A short bike ride from where I live in east Berlin is the
Weissensee, or white lake. Generations of Berliners have enjoyed its clear
waters since the first organised swimming facilities were built in the late 19th
century.
And not just for leisure – over the last century and a bit,
the site has hosted countless competitive swimming events, and was seen as a
valuable training resource during the post-war German Democratic Republic, the
old East Germany.
The lake itself forms pretty much a perfect circle around a kilometre across. A circuit takes around 45 minutes at my rather slow speed and the water quality is excellent, thanks to a natural spring which feeds the lake, and man-made protection against rainwater run-off from the surrounding streets.
It’s a strange sensation swimming in the Weissensee’s placid
waters as dusk falls. Jets from the city’s Tegel airport pass overhead every
few minutes, though thankfully not too low. The roar of traffic is muted by the
trees fringing the lake, but ever present.
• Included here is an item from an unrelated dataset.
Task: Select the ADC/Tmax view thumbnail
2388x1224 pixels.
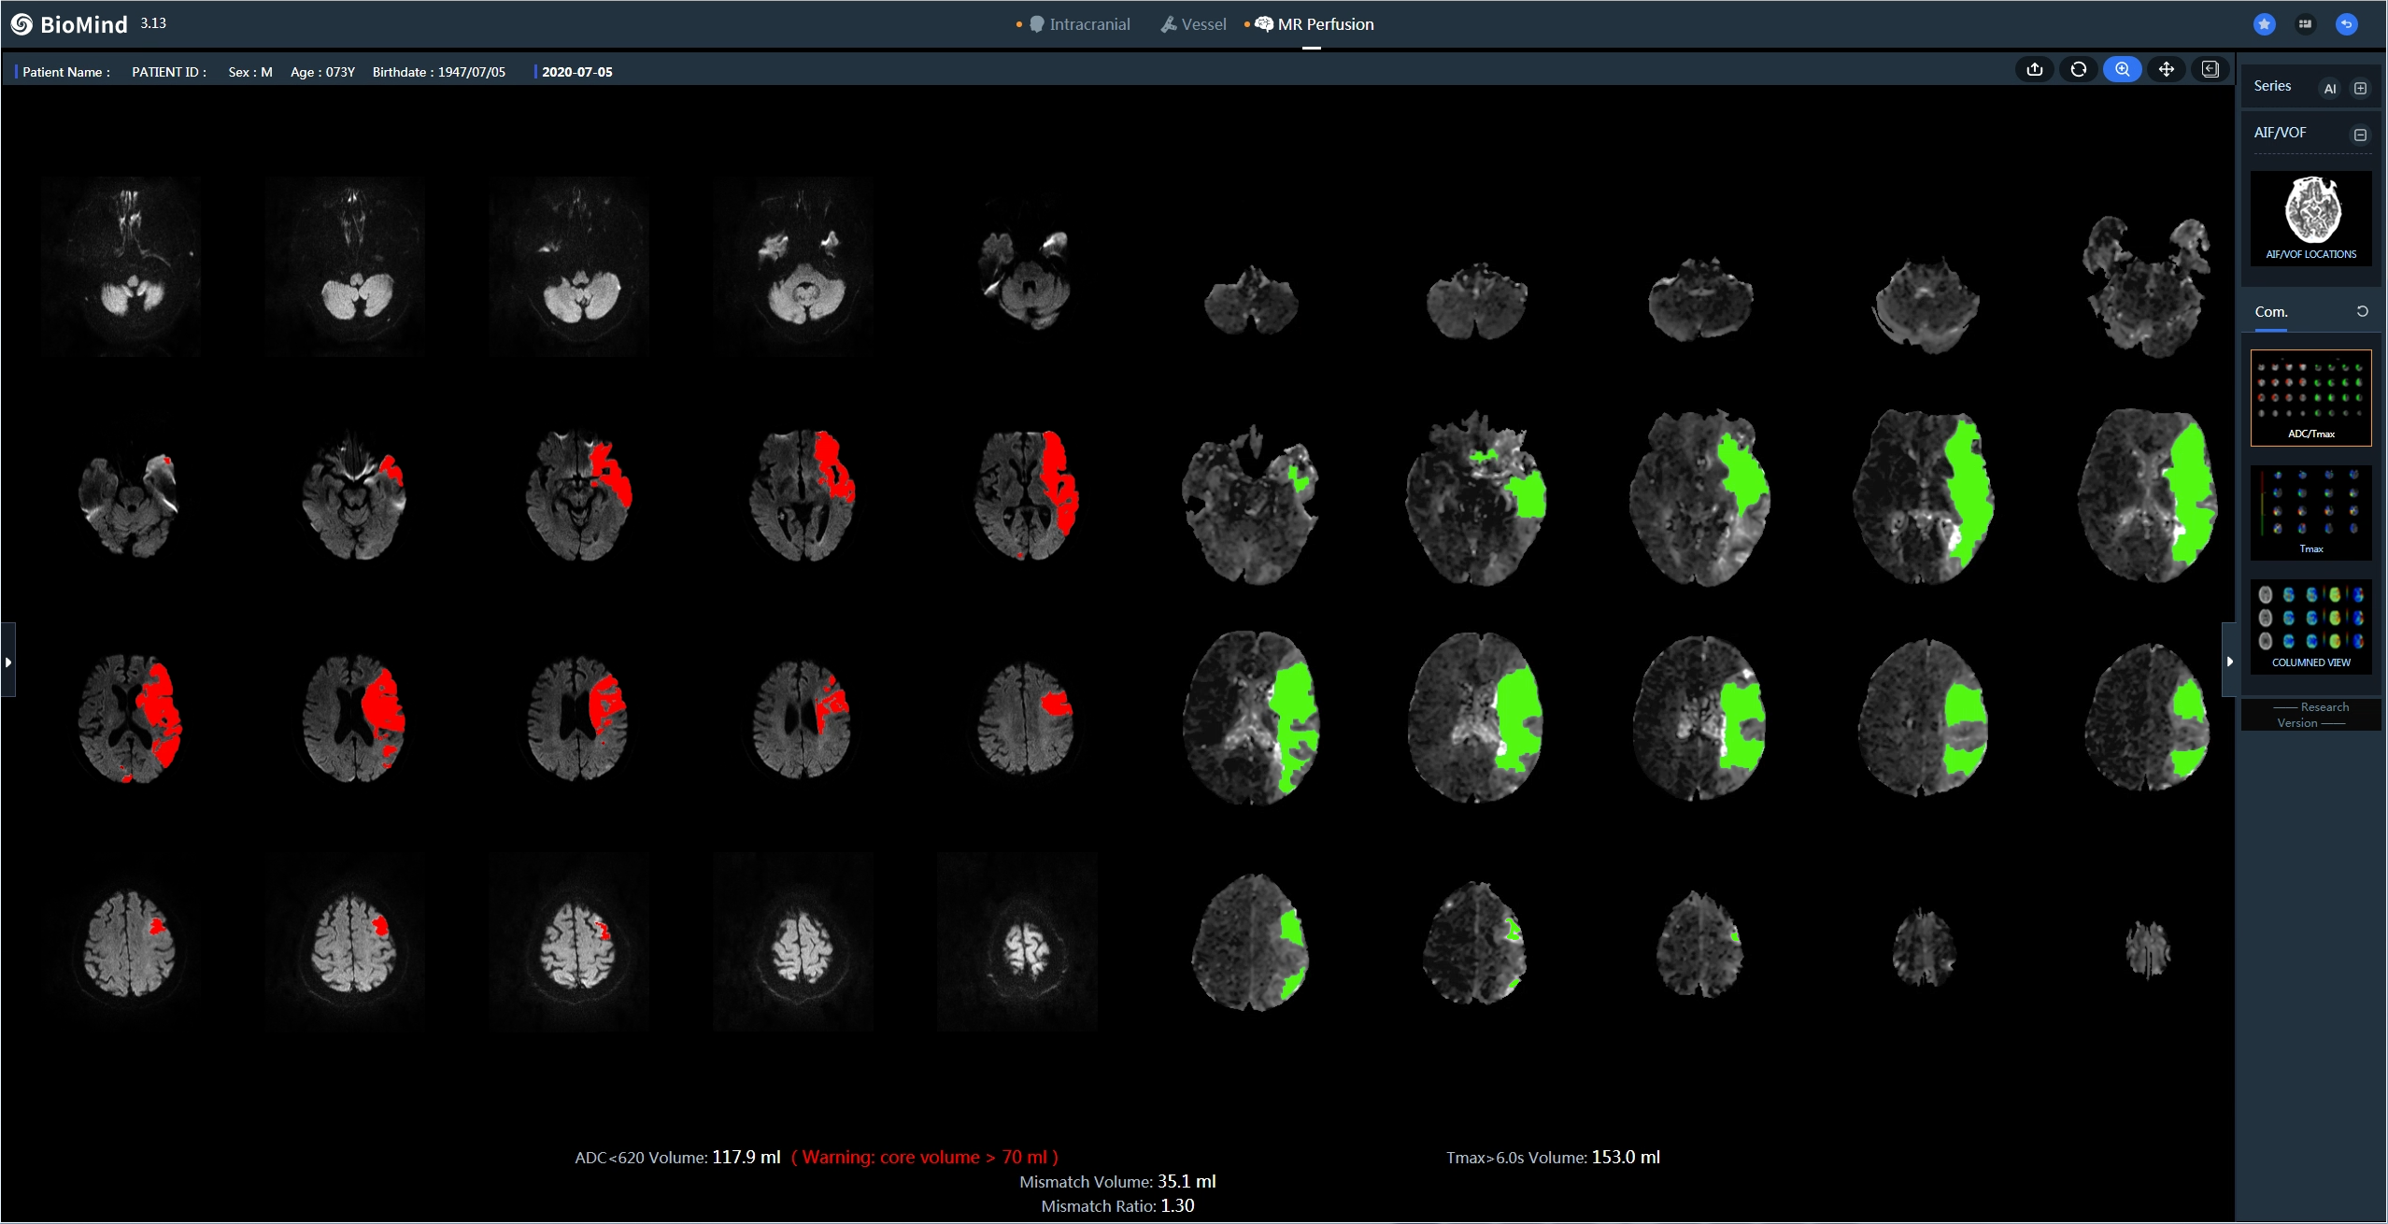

And trams clanking down the high
street remind you you’re still in the big city. Not exactly wild swimming, but
definitely one up from doing laps of an indoor pool.
Lifeguards are on hand when it’s busy and you’re supposed to
pay €4.50 to swim. In practice it’s usually free. One quirk: swimming costumes
are de rigueur at the Weissensee, unlike many of Berlin’s bathing spots, where
the FKK reigns supreme. That’s the Frei Körper Kultur – the, ahem, body
beautiful…..
Dave, this looks sooo lovely! The extra few degrees really seems to help make outdoor swimming more acceptable and hence there are more facilities. The freedom to swim without a wet suit (albeit I still like swimwear!) makes a big difference, I think.